Judge Marvin was along with bail bondsman Angelo Roppolo and others one of the founding members of the Shreveport Red Mass Society, which holds an annual service for lawyers, judges, and law enforcement personnel to highlight the connection between faith in God and the rule of law. The Red Mass is held at Holy Trinity Catholic Church in downtown Shreveport.

Personal life and legacy

Judge Marvin was a trustee and Sunday School teacher at the Minden First United Methodist Church. He was also a trustee of the Louisiana Methodist Foundation. He was a member of the Masonic lodge and the Shriners.

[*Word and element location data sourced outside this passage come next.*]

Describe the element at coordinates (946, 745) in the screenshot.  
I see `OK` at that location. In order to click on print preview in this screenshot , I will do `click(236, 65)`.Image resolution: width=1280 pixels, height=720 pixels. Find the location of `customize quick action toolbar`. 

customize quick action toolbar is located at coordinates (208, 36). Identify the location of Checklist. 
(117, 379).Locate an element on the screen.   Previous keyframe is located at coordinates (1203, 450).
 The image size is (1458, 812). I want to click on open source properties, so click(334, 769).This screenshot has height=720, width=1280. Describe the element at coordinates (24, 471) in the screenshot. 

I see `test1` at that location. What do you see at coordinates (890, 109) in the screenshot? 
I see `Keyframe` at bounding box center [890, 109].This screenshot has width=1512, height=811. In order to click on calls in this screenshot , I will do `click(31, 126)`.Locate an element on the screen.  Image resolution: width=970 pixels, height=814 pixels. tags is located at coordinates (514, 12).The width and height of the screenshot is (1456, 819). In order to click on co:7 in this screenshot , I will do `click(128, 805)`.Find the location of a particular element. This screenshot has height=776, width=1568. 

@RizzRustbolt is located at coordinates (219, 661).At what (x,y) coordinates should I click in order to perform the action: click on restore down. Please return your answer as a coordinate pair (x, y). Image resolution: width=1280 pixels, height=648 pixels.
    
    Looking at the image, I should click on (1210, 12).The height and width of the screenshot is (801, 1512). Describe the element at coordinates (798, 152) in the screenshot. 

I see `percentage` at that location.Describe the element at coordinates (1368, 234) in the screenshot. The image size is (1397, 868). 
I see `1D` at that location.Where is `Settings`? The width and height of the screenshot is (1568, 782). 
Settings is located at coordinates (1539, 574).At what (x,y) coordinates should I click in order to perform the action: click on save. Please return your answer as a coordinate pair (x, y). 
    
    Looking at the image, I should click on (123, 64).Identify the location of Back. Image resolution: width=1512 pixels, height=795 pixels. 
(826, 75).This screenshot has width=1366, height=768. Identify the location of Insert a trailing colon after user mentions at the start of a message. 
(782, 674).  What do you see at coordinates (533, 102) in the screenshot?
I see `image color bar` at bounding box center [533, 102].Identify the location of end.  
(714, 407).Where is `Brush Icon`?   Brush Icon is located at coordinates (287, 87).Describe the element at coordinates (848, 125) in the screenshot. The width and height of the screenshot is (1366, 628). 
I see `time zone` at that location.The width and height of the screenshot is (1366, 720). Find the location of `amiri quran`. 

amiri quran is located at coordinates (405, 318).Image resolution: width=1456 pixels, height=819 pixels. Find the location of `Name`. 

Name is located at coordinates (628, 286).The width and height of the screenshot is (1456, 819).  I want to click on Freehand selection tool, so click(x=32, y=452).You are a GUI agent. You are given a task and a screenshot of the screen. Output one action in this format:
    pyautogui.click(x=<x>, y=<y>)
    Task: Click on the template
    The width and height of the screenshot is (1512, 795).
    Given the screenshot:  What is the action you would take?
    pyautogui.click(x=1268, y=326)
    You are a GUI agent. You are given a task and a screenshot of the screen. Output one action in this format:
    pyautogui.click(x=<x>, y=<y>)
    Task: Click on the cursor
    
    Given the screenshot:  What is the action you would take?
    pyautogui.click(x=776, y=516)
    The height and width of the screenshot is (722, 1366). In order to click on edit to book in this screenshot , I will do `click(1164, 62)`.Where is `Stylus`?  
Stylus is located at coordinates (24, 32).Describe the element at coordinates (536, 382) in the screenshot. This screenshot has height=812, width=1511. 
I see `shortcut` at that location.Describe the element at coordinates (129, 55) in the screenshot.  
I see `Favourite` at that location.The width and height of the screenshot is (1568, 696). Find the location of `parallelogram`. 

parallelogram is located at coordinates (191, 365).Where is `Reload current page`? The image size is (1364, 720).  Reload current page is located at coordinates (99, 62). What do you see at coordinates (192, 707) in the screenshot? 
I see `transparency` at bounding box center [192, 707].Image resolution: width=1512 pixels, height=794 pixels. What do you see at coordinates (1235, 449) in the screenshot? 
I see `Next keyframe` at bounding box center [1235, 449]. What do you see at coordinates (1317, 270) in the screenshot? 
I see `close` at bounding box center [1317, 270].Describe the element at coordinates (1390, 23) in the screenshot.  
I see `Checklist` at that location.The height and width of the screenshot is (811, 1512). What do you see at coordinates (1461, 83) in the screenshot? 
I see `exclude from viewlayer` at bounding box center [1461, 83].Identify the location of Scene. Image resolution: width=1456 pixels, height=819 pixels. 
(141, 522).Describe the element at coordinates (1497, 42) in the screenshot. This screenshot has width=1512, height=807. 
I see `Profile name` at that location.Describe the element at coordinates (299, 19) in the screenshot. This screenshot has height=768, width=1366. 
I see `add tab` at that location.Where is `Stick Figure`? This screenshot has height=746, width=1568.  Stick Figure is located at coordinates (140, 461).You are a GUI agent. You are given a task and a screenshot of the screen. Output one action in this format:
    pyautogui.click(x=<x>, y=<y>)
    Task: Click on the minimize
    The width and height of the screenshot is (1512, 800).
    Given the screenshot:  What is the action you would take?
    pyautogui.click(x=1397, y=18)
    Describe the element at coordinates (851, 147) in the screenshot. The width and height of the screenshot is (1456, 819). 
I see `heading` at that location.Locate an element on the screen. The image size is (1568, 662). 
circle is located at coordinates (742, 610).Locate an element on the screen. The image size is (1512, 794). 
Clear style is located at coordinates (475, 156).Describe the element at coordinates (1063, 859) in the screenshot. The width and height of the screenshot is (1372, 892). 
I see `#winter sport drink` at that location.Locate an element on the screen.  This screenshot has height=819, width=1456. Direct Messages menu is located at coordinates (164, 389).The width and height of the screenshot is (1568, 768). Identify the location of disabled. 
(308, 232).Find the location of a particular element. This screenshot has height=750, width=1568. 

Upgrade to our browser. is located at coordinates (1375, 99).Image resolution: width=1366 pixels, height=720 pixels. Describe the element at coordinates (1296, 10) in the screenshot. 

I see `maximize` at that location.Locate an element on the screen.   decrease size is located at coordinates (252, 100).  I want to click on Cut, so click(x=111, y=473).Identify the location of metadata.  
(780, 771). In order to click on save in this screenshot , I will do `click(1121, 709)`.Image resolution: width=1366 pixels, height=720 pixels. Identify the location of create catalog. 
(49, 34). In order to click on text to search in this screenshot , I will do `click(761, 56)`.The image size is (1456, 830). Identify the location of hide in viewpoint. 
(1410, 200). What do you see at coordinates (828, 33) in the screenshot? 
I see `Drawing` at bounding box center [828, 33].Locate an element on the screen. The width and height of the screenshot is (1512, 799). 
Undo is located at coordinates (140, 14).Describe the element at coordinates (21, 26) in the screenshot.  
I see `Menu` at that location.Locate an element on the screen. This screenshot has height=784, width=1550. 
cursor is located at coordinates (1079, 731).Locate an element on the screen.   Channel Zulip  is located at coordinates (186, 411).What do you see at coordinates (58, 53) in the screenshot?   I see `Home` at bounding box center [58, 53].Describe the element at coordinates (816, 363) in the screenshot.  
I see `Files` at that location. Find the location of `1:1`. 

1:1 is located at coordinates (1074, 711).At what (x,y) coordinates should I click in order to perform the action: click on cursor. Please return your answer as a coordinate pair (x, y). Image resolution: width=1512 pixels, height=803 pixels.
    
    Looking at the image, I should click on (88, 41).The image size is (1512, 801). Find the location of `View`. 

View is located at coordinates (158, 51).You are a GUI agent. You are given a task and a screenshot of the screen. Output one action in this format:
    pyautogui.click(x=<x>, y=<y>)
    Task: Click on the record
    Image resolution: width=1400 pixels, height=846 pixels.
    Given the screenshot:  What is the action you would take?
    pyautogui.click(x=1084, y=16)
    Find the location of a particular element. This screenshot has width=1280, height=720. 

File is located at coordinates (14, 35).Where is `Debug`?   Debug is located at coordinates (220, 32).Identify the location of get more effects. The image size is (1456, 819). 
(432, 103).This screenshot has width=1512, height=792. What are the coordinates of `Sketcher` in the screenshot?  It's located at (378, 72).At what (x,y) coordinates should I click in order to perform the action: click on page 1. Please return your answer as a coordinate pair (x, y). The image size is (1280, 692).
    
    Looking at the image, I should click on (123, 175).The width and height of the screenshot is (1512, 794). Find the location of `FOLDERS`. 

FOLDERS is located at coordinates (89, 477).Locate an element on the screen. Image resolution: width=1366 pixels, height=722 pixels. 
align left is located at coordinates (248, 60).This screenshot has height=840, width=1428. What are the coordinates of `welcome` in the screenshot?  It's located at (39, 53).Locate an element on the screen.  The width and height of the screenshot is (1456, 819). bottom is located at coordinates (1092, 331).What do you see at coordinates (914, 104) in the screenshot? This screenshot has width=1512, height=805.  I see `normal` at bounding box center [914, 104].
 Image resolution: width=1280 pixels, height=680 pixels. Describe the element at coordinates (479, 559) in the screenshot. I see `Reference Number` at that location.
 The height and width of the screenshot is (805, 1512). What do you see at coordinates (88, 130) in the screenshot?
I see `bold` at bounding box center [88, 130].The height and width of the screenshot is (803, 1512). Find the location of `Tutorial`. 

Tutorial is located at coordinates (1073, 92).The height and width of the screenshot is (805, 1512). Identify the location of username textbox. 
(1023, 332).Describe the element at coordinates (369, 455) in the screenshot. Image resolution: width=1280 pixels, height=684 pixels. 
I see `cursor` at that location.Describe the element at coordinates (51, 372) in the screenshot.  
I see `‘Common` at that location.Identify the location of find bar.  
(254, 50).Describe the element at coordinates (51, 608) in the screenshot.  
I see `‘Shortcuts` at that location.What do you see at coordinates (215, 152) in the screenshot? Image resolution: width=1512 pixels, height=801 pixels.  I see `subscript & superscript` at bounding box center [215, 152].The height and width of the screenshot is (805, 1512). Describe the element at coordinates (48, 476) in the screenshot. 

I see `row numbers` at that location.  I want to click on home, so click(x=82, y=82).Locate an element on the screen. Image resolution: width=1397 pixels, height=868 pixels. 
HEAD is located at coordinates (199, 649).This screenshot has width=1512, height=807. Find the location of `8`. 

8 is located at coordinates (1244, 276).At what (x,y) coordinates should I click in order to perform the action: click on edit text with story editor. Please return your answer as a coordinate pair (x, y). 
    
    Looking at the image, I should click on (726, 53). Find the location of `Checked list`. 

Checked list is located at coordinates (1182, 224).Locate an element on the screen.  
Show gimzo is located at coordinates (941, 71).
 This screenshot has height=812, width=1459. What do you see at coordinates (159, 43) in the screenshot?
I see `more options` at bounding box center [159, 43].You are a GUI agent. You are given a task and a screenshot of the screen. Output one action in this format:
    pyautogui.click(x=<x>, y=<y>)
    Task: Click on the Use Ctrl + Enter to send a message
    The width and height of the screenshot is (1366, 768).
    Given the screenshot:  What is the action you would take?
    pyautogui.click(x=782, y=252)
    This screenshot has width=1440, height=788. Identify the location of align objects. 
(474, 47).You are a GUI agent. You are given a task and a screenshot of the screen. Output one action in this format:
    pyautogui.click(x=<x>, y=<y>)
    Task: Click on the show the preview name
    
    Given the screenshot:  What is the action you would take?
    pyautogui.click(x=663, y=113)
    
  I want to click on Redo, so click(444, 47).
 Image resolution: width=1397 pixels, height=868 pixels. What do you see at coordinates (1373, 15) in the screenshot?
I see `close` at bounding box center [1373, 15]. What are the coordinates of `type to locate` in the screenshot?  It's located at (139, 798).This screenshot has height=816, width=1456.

There are four Marvin children. Melissa Brown is the wife of Gary Lamar Brown, whose parents, Newton and Erlene Nealy Brown, were murdered in their home in Dixie Inn west of Minden on Christmas Eve, 1982, by Jimmy Glass and Jimmy Wingo. The murders occurred only a few months after Melissa and Gary Brown were wed in Minden. The tragic case attracted national attention because of an upswing in executions in Louisiana at the time and a debate over the constitutionality of the death penalty. Second daughter Michele Simoneaux and her husband, Rodney J. Simoneaux, reside in Belle Rose in Assumption Parish in south Louisiana. Son John Schuyler Marvin is the husband of the former Jodi Lane Comeaux. The youngest Marvin daughter, Mary Margaret, is the wife of Bruce Johnson. There were twelve grandchildren at the time of the judge's death.
Schuyler Marvin is the current DA of Bossier and Webster parishes, having first been elected in November 2002, some five months before his father's death. He was unopposed for a second six-year term in 2008. The junior Marvin is a Democrat-turned-Republican.
Judge Marvin died of cancer at the age of seventy-three. Services were held on April 29, 2003, at First United Methodist Church in Minden. He is interred at Gardens of Memory Cemetery.
In 2015, Marvin was posthumously inducted into the Louisiana Political Museum and Hall of Fame in Winnfield.